Family-owned Lower Hutt crane hire company Titan has turned from facing tough times to investing in the biggest mobile crane in the Lower North Island.
Business development manager Bruce Whiley's late father started the Seaview-based business in 1965 with just five cranes that could lift up to 18 tonnes.
It now has 52 cranes with a maximum lift load of 350 tonnes and employs 85 people across its branches in Wellington, New Plymouth, Dunedin and Christchurch.
The new Liebherr LTM1350 mobile crane, worth "millions of dollars", has become the flagship for Titan's fleet of mobile, truck, pick and carry, all terrain and rough terrain cranes.
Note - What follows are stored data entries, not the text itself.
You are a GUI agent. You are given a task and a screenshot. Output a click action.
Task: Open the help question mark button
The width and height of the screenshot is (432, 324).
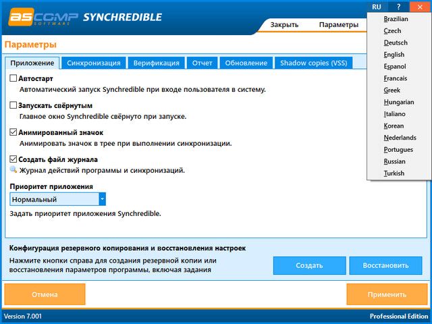[398, 6]
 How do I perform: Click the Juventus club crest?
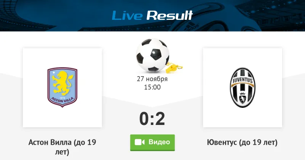coord(242,88)
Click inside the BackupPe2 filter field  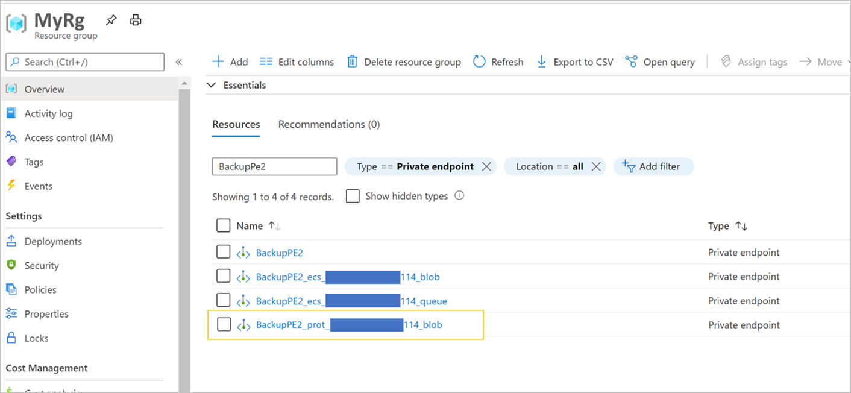tap(274, 166)
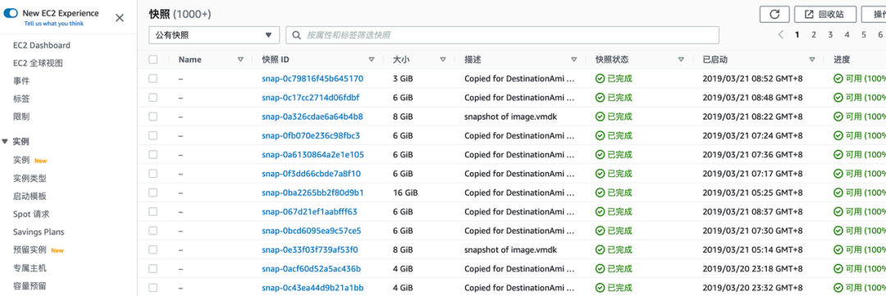Viewport: 886px width, 296px height.
Task: Click the search magnifier icon in filter box
Action: coord(297,35)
It will give the company capacity to take on new jobs of a larger scale.
"It is certainly, we believe, the most versatile crane in the Lower North Island. When they get into that size, it usually takes a lot of trucks and equipment to move a crane with that capacity around, but the set-up time and ability to get this around is really good," Whiley said.
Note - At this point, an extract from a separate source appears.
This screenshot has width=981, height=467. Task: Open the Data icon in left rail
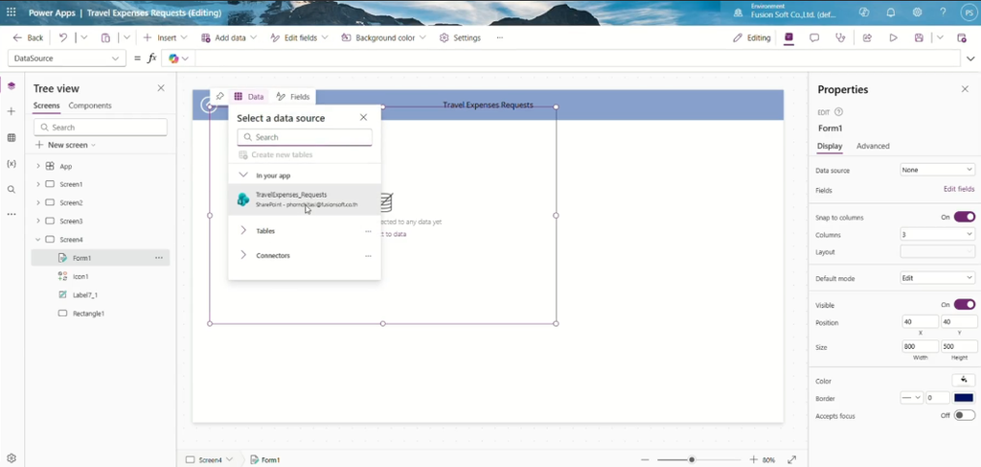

One of the huge piece of machinery's first jobs was lifting and setting up an 80-tonne transformer in Wellington, as well as work lifting generators for maintenance work at Palmerston North wind turbines.
"The crane is based in Lower Hutt but we're expecting it to go quite often to New Plymouth working in the oil and gas energy sector and to travel between here and really any job in the lower North Island needing a big crane, because there is nothing else in that range."
Like all businesses linked to construction, Titan has had a tough time in recent years. Around a year ago it divested its Titan Plant Services arm, which had been the New Zealand agent for Volvo trucks and equipment.
"This year, we have bought five new cranes to replenish our fleet and sold off some of the older cranes," Whiley said. "The construction industry has seen quite a dip but we've been quite fortunate with our work in the New Plymouth energy sector. New Plymouth hasn't really had a recession. Wellington is very flat, and looks to stay that way."
The Dunedin branch keeps busy with taxi crane hire jobs, typically short-term jobs, where the cranes are driven to jobs during the day and return to Titan's grounds at night.
In Christchurch, Titan has been working on deconstruction and expects business to stay strong during the rebuild of the city.
"One aspect that has been working very well for us is that we're moving more, moving people and cranes between our branches," Whiley said.